**REQUIRED WORK**
Copy the data lines verbatim, starting at the line with "The height and width of the screenshot is (231, 633)." and continuing through the line with "click(322, 220)", inclusive.
##########
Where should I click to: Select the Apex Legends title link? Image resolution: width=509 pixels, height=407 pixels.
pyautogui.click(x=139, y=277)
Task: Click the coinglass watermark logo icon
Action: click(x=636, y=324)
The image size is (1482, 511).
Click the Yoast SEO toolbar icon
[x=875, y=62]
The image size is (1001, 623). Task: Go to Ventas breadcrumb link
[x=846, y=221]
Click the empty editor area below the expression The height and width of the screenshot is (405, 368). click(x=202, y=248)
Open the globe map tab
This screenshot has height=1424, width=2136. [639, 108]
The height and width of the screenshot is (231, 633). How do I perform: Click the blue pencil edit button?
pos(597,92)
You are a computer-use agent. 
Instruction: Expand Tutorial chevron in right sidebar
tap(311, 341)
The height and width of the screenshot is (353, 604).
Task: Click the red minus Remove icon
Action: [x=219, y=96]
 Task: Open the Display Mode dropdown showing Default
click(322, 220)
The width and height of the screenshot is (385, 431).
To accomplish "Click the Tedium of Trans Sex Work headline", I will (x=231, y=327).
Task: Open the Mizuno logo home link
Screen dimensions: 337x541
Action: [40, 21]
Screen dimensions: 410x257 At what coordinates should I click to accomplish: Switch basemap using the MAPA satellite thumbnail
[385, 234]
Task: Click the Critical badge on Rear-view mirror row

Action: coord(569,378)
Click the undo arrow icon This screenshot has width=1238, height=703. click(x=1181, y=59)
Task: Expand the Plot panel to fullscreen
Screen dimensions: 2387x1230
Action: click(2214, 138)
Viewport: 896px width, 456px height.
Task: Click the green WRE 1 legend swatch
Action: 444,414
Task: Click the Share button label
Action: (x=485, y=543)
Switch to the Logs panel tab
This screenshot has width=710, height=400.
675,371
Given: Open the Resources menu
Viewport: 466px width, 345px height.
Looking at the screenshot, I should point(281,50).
##########
**EXERCISE SOLUTION**
The height and width of the screenshot is (231, 633). How do I perform: Click the blue pencil edit button?
pos(597,92)
You are a computer-use agent. 
Instruction: Expand Tutorial chevron in right sidebar
tap(311, 341)
The height and width of the screenshot is (353, 604).
Task: Click the red minus Remove icon
Action: [x=219, y=96]
 Task: Open the Display Mode dropdown showing Default
click(322, 220)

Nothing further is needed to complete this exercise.